• Data shown:
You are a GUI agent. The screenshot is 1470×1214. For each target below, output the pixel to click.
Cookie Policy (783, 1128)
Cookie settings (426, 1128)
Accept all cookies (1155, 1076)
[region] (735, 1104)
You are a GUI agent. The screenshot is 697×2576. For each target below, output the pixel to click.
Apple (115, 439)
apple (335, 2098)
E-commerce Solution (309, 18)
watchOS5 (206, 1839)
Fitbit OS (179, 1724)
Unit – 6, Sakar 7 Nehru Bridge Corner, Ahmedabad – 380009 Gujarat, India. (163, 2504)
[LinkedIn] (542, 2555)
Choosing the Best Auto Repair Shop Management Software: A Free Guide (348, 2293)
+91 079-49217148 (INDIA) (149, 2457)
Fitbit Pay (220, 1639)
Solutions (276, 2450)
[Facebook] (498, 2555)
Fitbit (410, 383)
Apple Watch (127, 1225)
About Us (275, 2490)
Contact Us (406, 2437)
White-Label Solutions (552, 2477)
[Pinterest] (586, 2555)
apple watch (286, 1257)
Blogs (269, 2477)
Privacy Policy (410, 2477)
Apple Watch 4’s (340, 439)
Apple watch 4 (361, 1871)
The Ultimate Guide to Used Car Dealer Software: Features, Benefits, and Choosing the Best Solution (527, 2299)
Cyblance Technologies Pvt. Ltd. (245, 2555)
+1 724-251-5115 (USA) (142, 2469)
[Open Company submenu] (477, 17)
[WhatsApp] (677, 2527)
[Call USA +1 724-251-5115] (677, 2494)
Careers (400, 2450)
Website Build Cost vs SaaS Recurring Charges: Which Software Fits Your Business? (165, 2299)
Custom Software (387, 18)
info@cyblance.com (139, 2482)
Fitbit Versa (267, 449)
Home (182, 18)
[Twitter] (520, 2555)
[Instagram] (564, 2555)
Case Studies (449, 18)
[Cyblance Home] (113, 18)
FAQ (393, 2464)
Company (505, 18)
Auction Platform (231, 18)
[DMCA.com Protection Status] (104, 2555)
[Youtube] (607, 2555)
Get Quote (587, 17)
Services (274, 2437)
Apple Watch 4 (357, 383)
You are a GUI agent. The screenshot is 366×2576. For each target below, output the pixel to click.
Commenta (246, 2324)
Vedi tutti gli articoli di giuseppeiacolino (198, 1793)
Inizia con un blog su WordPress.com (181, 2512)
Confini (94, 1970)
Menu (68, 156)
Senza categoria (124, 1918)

• About this exercise: Working from the data above, extract solely the lines from the one containing "Contact Us (406, 2437)" through the one containing "info@cyblance.com (139, 2482)", exactly as they appear, both included.

• Written reply:
Contact Us (406, 2437)
White-Label Solutions (552, 2477)
[Pinterest] (586, 2555)
apple watch (286, 1257)
Blogs (269, 2477)
Privacy Policy (410, 2477)
Apple Watch 4’s (340, 439)
Apple watch 4 (361, 1871)
The Ultimate Guide to Used Car Dealer Software: Features, Benefits, and Choosing the Best Solution (527, 2299)
Cyblance Technologies Pvt. Ltd. (245, 2555)
+1 724-251-5115 (USA) (142, 2469)
[Open Company submenu] (477, 17)
[WhatsApp] (677, 2527)
[Call USA +1 724-251-5115] (677, 2494)
Careers (400, 2450)
Website Build Cost vs SaaS Recurring Charges: Which Software Fits Your Business? (165, 2299)
Custom Software (387, 18)
info@cyblance.com (139, 2482)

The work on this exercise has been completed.